FM: Well, I have talked to some of my grandchildren about your plan. I don’t think any of ‘em’s ever got in. But I have told ‘em exactly my experience and I’ve told ‘em that I think that the idea of something like TradeStops will prevent that from happening to you and if you’re going to get serious about getting into the stock market and if you plan on ever making any money out of it … you better not just have a plan to buy. You better have a plan on when you sell. And I’m not smart enough to know when that ought to happen. So I need something that triggers it. That’s what I tell everyone that I talk to about dealing with the market.

I don’t know that I can name any one that’s done it. I suspect that some of ‘em are going through what your experience and my experience was early on.

I don’t think any one of us know everything about the markets and can anticipate all the ups and downs that occur but they’re going to happen whether you believe it or not. If you don’t have some plan to deal with it, you’re gonna lose… you’re gonna lose a lot of your profits.

Of course, if you sell, you never know. It may turn right back around and go back up but that’s ok. You just have to forget about that and think about how you protected what YOU had and didn’t just lose it.

RS: One of the new tools that I recently launched is called the Re-Entry Rule.

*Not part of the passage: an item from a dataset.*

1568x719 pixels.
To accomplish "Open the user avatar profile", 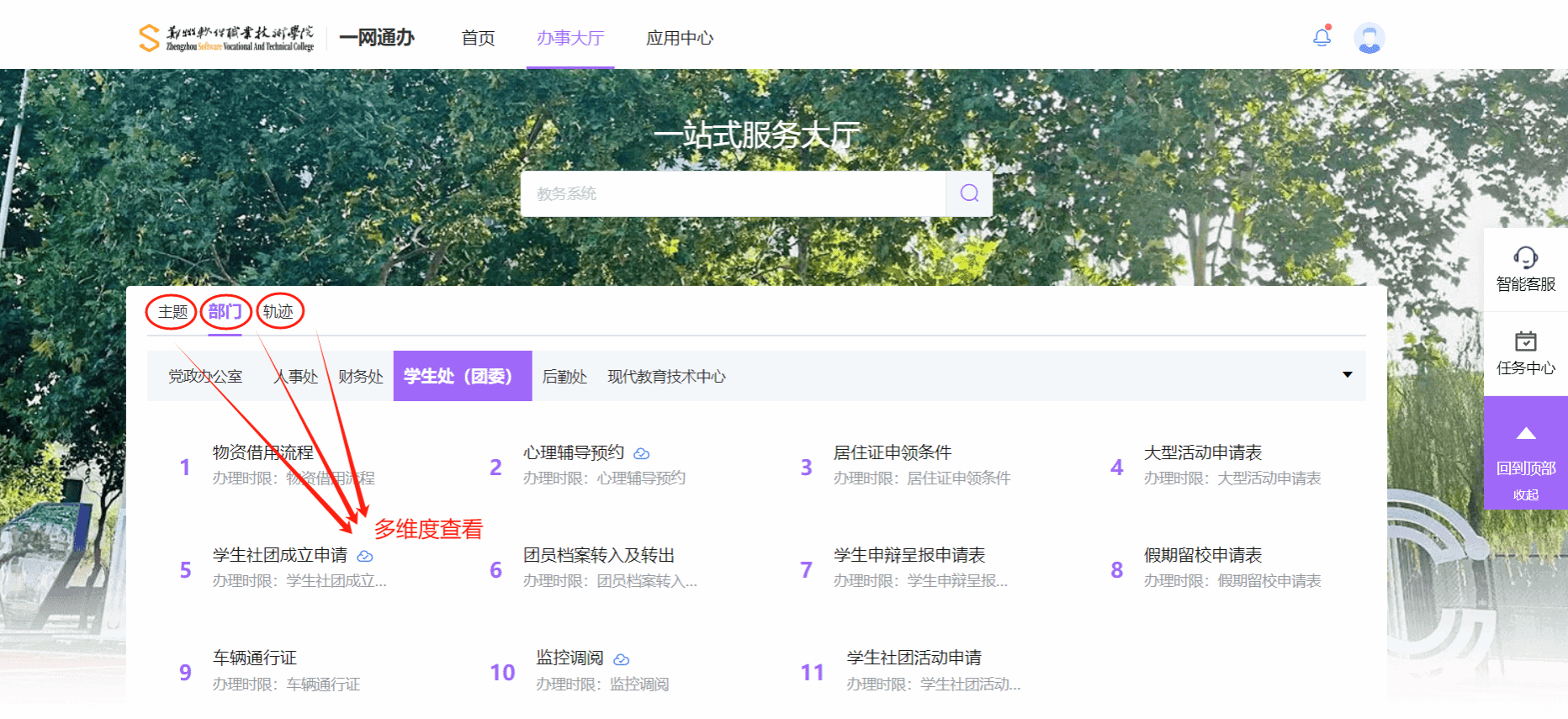I will 1369,38.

Have you read anything about that?

FM: No, I haven’t. Tell me about it.

RS: It tells you when it’s safe to get back in to a stock that you’ve been stopped out of.

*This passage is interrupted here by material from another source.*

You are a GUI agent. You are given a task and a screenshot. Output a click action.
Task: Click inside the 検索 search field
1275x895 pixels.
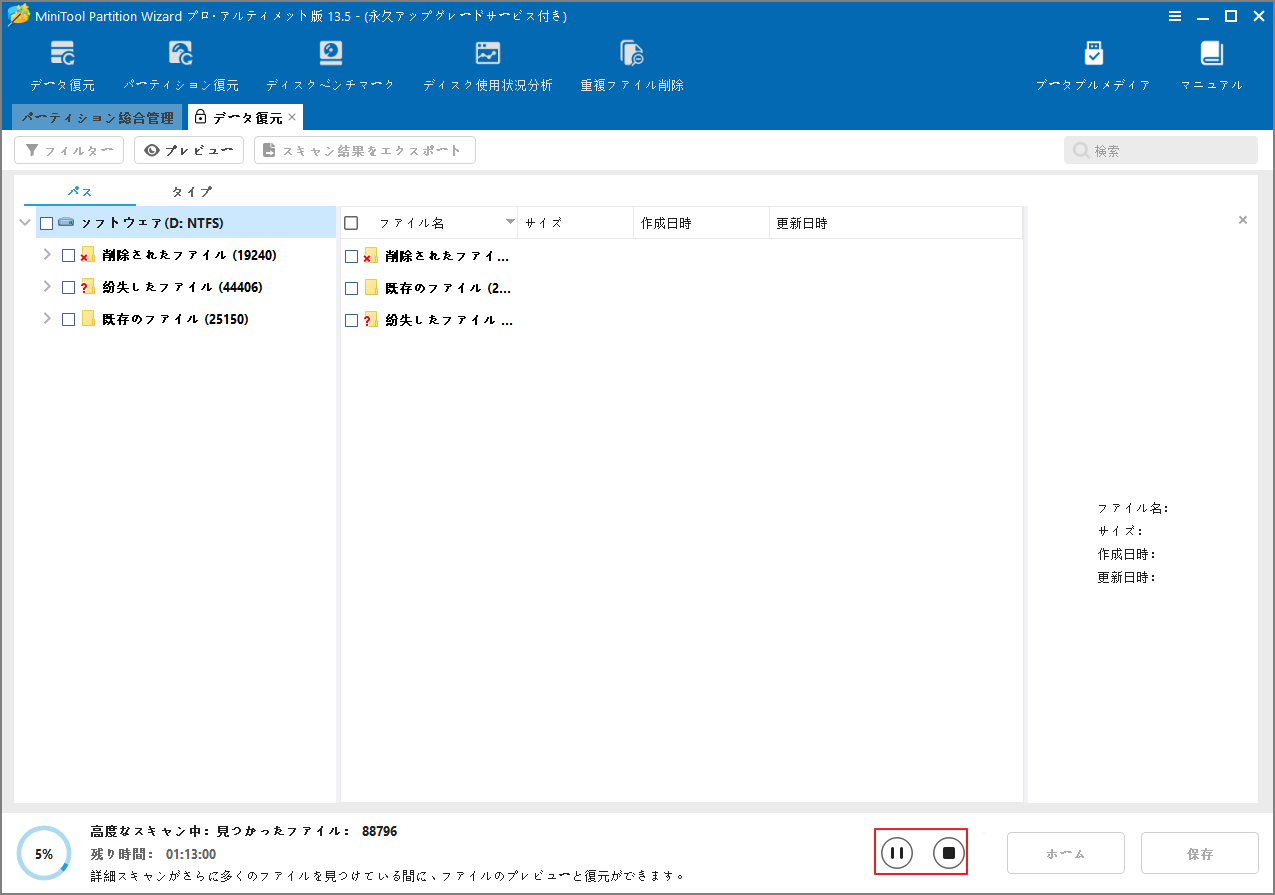pyautogui.click(x=1160, y=149)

FM: That sounds like a good thing. I’ll have to look into that a little bit.

RS: I think that it helps people to follow the discipline of trailing stops if they know that they have a way of getting back into a stock that they have to sell because the stop was hit. Selling often isn’t fun but it can be easier if you know that you’re not closing the door on a loved stock forever.

Hey, did you know that Isaac Newton lost most all of his money in the stock market of his day?

FM: No sir.

RS: He sure did. He invested in the South Sea Company and accumulated massive paper profits before finally losing it all when the bubble popped. He had no idea when to sell. That tells you that it’s not about brains that tells you when you should get out.

FM: Well, that’s exactly right. I think that within each of us there’s a certain ego that once you ride something up so high and then it starts dropping back down… then you start thinking about, well, if I had sold two weeks ago when it was 10% higher than it is right now and then you say, well, it’ll probably go back up. Sometimes it does but it don’t always … and I’ve learned that.

If you don’t have a plan to get out when you get in, you’re in trouble.

The day you get in, you had a plan to get in, you better have a plan to get out.

[End of interview]

Couldn’t have said it better myself Forrest.